##### Records for processing

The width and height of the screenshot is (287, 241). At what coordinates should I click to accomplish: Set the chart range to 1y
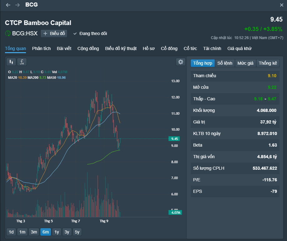(57, 232)
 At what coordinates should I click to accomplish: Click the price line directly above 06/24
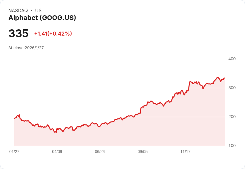(100, 126)
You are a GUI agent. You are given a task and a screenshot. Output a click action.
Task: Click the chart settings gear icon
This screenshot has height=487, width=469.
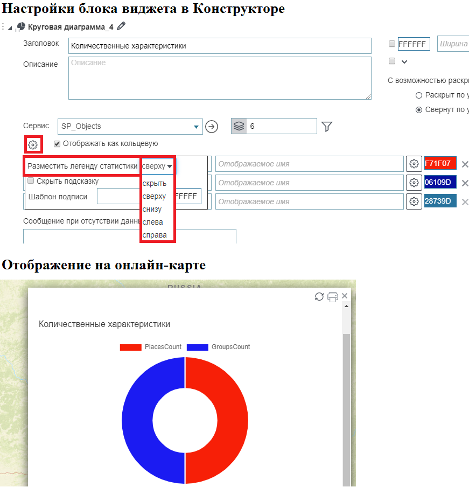pyautogui.click(x=33, y=144)
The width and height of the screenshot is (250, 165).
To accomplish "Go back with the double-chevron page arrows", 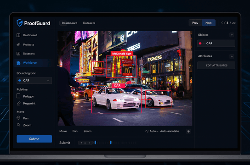I will tap(223, 23).
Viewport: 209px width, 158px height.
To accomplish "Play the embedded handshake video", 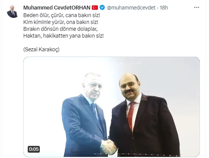I will (112, 107).
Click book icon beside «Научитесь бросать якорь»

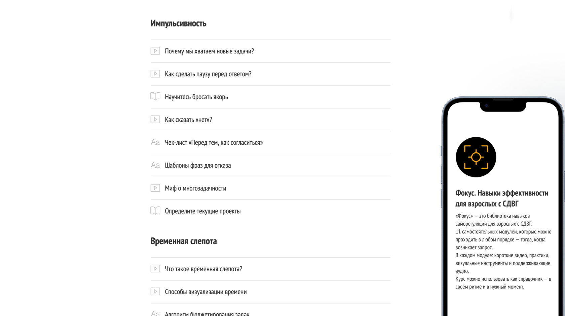[155, 97]
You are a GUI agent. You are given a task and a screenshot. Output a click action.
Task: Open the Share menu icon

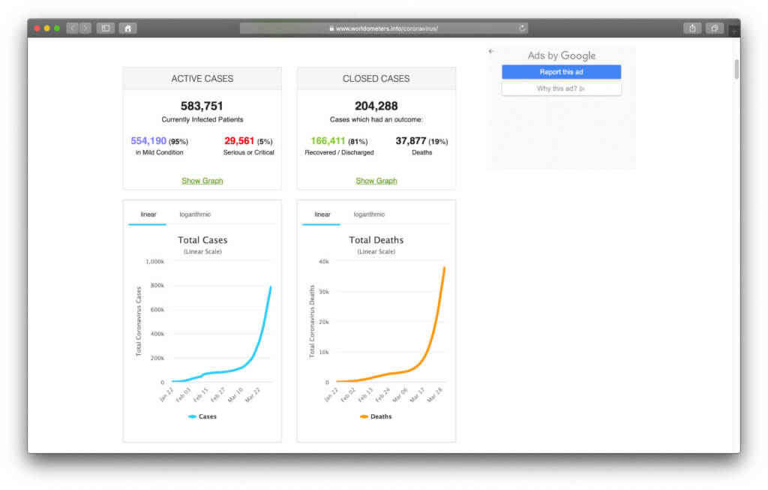[x=692, y=29]
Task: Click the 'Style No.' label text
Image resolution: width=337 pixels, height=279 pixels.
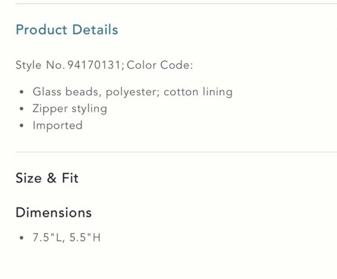Action: pos(40,65)
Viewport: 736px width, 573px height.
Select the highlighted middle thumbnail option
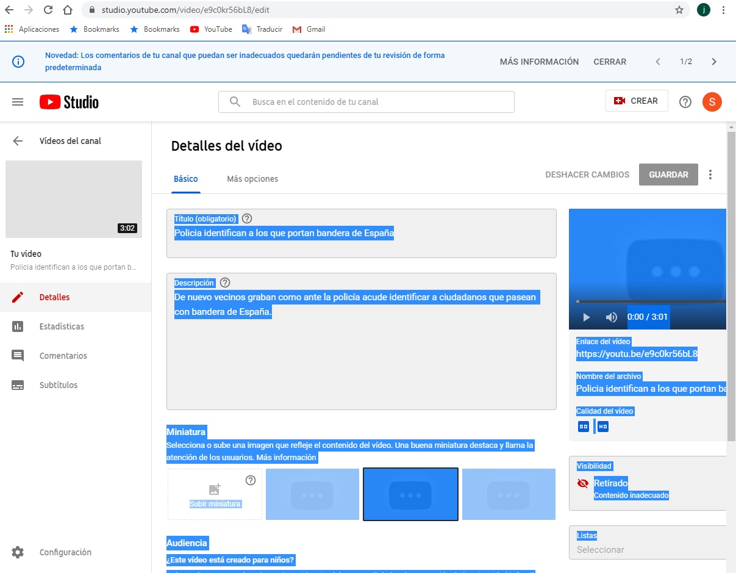[x=410, y=494]

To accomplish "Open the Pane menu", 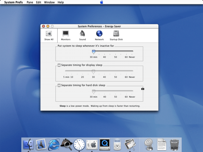I will 30,2.
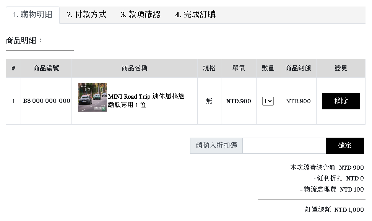Select the 商品總額 column header
This screenshot has height=221, width=372.
coord(298,68)
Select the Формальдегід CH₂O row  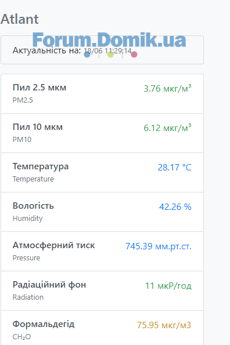(x=102, y=328)
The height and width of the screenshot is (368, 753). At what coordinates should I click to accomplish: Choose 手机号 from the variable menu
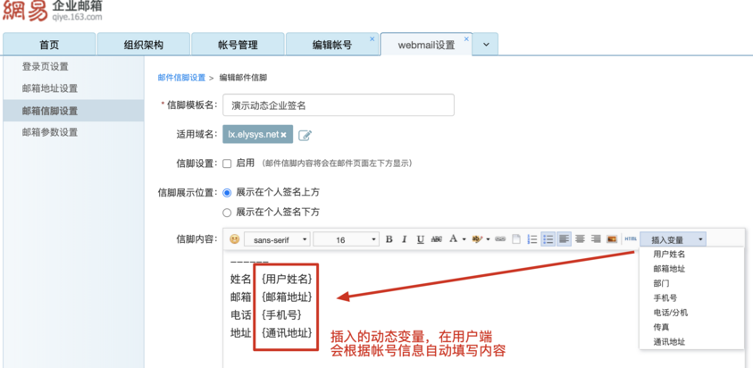tap(665, 297)
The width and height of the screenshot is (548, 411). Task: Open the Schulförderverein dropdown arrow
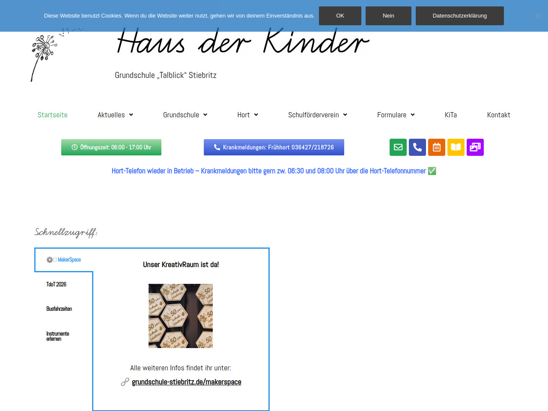point(345,115)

##########

— Work to complete —
Given the records above, return the lines starting at the one that holds "Click book icon" and ending at the one that holds "Task: Click the 'Style No.' label text", exactly, and nothing besides; leave every picture out.

— Result —
Click book icon beside «Научитесь бросать якорь»

[155, 97]
You are a GUI agent. You are given a task and a screenshot. Output a click action.
Task: Open the Share menu icon

[x=692, y=29]
Task: Click the 'Style No.' label text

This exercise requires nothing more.